The “last undiscovered region of France”

See what the other tourists have been missing. We are located in what is now officially called La Région Occitanie. Until 2016, it was known as the Languedoc-Roussillon. Around 2003, a major magazine called it “the last undiscovered region of France.”

Here is a small sample of what’s on your doorstep when you stay at our house in the village of Valros:

Adjacent Pézenas, with its sprawling, very French Saturday outdoor market; five minutes away by car. This bustling marché features scores of vendors, selling everything from rapture-inducing farm-made cheeses to oysters harvested that morning to fresh Italian pasta to good gifts for the folks back home to local fruits and veggies to roasted chickens and Vietnamese take-away to well-designed, inexpensive jewelry to the globe-trotting vanilla guy to the Irish lady's ginger syrup to cut flowers to cheap clothes ... on and on and on, often with live music to boot.

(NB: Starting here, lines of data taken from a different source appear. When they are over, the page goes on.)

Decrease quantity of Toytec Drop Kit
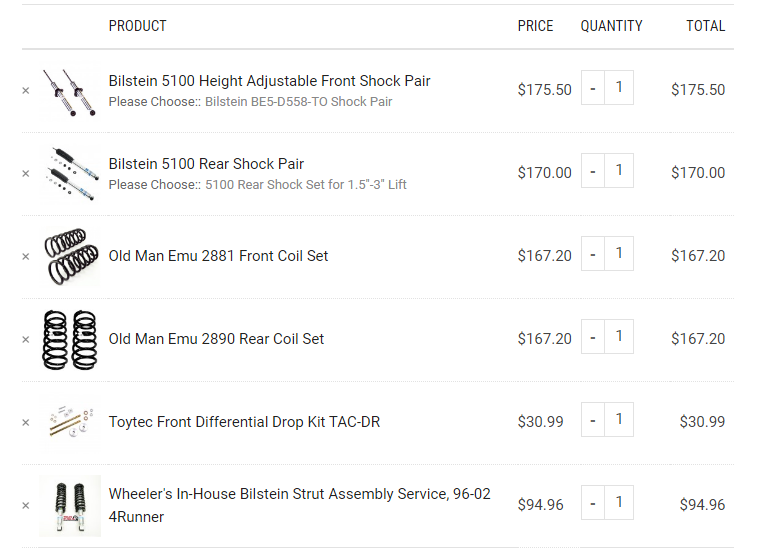759x560 pixels. pos(592,420)
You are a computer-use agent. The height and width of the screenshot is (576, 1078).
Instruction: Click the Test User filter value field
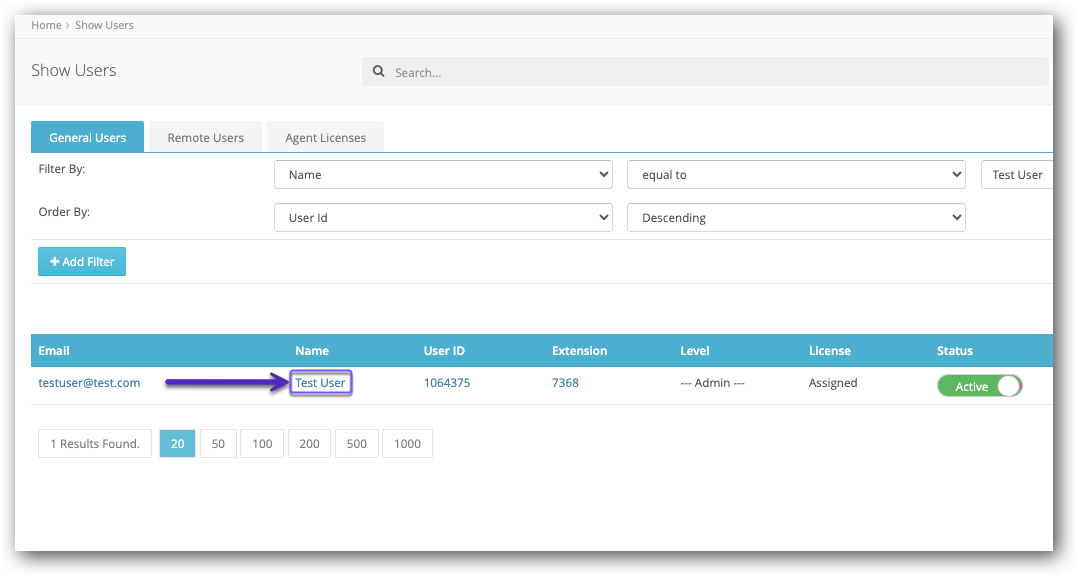(1017, 175)
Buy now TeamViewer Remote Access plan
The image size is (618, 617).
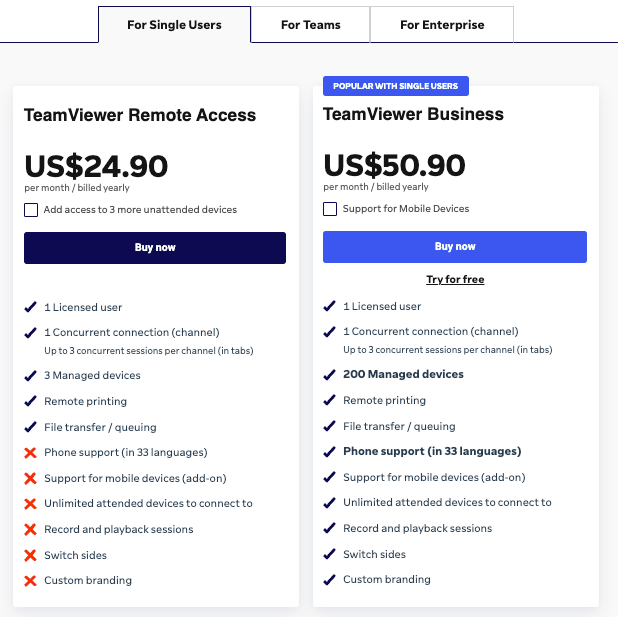point(155,248)
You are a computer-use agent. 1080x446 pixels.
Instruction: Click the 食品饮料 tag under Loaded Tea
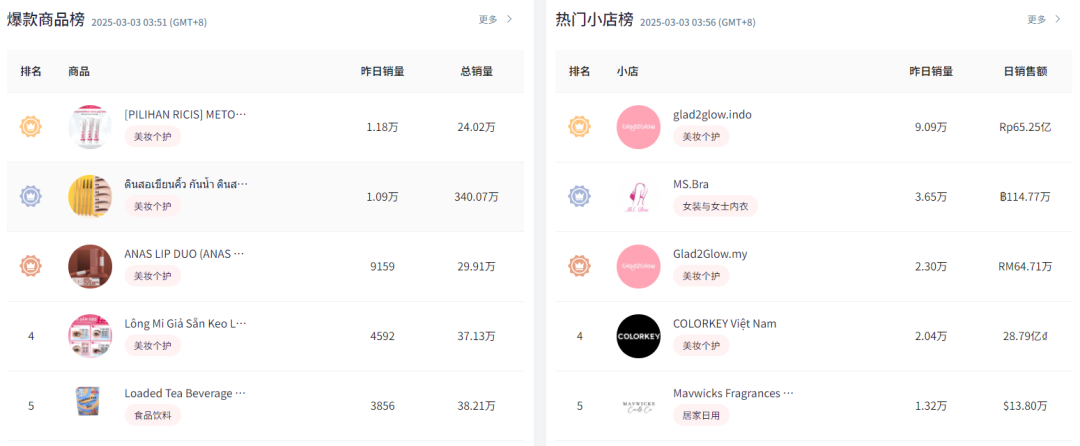pyautogui.click(x=152, y=415)
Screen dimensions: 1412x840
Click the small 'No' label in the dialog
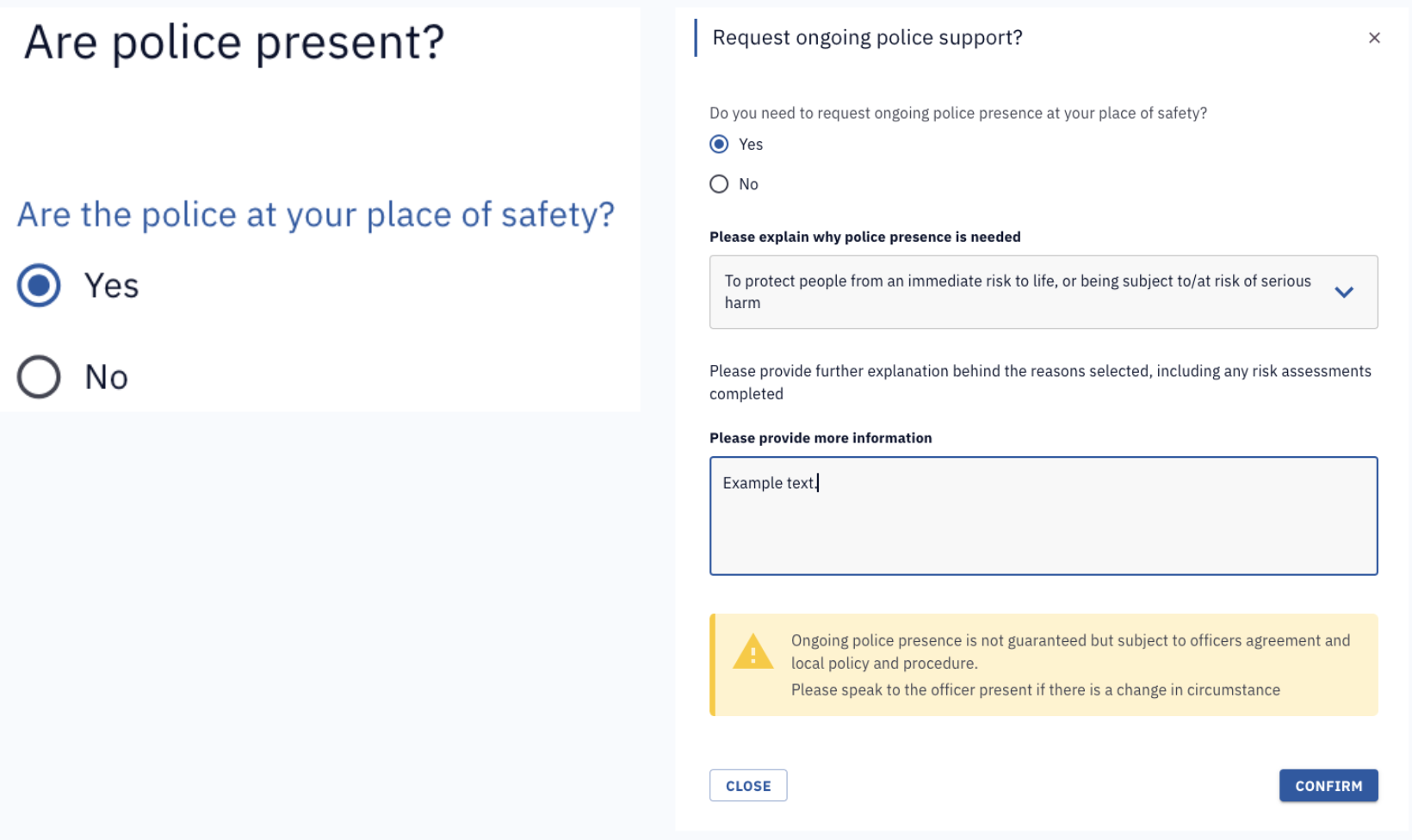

Pézenas is also one of the antiquing centers of Europe, with something like 50 dealers. Though little known by Americans, the Brits have adored Pézenas since the 1700s and escape here for the sun. You'll hear plenty of English spoken. The old town looks like a movie set, with cobbled, twisting streets and grand Renaissance town houses. Like culture? Love shopping? Want to linger over drinks at a café? Welcome to Pézenas!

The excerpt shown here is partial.